Anna, in the Darkness and The Happiness of Schizophrenia, Dream Theatre Company, at Holy Covenant United Methodist Church. This troupe says it's committed to breaking down the fourth wall--to "reviving a long-forgotten theatrical tradition." That suggests it's ignoring most everything in noncommercial theater over the past four decades. Still, if you're aiming for immediacy, putting solo actors in the middle of a tight ring of audience members is a good start.
Unfortunately, the performers and playwrights involved in this double bill too often mistake emotional freneticism for immediacy. In The Happiness of Schizophrenia writer-performer Anthony Wills Jr. seems to want to portray various types of mental illness while exploring his own fear of slipping into madness. Despite a commanding presence, Wills overacts to such an extreme that his portraits of schizophrenics become stereotypical and condescending. Rather than inviting the audience into his own experience, he puts simulated mania and paranoia on sordid display at a nearly unmodulated high emotional pitch.
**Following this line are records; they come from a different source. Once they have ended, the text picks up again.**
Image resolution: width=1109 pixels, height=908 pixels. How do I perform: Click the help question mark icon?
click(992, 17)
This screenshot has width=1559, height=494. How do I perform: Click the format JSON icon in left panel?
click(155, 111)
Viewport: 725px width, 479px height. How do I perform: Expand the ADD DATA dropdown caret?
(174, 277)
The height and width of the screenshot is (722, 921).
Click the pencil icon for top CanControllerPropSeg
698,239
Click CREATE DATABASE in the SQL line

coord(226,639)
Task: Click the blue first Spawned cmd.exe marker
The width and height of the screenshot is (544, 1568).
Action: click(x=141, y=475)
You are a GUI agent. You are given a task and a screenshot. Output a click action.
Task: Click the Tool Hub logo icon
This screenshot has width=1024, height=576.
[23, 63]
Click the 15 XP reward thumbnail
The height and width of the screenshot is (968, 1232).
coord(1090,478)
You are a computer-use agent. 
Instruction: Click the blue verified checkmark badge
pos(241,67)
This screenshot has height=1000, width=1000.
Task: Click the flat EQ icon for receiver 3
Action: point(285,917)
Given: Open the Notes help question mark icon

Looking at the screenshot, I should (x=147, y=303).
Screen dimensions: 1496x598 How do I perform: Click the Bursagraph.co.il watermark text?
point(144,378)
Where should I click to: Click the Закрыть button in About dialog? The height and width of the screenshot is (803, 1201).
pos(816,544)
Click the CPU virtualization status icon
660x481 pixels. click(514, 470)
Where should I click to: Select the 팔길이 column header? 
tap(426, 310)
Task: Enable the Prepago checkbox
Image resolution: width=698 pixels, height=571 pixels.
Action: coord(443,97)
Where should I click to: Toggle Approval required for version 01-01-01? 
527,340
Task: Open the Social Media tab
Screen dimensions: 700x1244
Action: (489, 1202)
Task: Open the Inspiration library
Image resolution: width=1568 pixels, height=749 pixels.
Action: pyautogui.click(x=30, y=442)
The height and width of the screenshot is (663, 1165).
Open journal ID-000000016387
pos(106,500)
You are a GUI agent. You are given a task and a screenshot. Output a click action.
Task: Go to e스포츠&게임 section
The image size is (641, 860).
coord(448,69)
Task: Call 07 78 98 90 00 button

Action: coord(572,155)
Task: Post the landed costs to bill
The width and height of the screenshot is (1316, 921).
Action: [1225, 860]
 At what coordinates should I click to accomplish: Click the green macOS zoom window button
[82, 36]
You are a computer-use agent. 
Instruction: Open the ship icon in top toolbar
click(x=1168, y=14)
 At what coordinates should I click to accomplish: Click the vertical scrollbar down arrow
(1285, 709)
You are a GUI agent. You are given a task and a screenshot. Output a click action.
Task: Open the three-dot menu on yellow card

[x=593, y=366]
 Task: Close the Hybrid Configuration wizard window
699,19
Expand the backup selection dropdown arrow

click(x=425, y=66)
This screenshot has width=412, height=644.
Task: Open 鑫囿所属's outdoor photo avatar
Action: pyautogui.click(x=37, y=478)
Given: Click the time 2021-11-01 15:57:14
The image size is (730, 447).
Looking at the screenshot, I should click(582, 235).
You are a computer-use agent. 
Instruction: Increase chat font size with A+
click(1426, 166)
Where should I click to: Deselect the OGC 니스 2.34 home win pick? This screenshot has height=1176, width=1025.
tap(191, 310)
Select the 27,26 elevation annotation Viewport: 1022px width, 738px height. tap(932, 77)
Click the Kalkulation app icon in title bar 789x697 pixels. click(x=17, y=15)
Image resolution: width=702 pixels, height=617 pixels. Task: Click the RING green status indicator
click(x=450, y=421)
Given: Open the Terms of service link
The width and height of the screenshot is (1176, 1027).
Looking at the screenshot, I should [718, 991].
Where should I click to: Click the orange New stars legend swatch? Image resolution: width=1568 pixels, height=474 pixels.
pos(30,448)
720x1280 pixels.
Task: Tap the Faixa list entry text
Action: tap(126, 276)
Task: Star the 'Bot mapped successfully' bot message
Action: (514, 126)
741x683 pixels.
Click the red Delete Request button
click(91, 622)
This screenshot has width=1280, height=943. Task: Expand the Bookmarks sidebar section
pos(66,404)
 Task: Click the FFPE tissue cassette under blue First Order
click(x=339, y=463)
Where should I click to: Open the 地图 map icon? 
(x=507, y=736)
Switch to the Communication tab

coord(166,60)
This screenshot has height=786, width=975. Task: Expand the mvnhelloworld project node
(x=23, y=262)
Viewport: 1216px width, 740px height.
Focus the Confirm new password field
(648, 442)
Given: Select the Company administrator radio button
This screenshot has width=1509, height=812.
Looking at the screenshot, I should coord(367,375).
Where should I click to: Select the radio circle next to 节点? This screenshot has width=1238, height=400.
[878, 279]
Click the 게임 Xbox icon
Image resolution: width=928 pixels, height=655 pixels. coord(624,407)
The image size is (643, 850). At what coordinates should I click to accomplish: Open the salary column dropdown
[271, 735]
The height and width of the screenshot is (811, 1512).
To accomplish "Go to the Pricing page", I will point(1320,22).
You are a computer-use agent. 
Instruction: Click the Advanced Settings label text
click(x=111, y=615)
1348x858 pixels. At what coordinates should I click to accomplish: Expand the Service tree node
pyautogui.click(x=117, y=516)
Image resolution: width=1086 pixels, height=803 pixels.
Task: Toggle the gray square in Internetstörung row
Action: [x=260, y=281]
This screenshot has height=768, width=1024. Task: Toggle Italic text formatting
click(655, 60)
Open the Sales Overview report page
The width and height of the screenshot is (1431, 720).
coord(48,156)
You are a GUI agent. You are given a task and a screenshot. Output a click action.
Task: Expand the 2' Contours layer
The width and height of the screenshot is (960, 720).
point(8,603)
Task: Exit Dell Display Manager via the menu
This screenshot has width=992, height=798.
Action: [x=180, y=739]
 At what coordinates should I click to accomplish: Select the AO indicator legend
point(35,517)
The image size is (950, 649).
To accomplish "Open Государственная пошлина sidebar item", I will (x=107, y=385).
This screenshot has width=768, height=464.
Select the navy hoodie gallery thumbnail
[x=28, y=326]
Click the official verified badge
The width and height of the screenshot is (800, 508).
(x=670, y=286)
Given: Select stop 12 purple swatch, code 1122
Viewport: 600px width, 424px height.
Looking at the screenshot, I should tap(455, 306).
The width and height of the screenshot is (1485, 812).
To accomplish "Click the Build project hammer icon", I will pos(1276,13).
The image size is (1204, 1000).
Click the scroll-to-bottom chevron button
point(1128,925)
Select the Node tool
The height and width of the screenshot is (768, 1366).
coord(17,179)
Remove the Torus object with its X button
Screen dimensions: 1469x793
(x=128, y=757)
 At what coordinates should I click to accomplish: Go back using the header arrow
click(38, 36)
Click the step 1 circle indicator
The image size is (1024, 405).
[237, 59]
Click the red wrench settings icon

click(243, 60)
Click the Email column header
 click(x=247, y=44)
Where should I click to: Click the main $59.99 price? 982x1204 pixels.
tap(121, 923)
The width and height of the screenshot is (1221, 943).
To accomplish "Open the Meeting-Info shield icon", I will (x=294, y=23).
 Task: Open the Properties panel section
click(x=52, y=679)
Rebecca Lincoln fares better in Jeremy Menekseoglu's Anna, in the Darkness, portraying a beleaguered southern schoolteacher accused of being a satanist for allowing her students to read horror fiction. Anna has a certain pathetic vulnerability that allows for moments of real poignancy even as she admits to atrocious acts in response to her persecution. But neither her performance nor Menekseoglu's script evolves, resulting in 40 minutes of oddly static turmoil.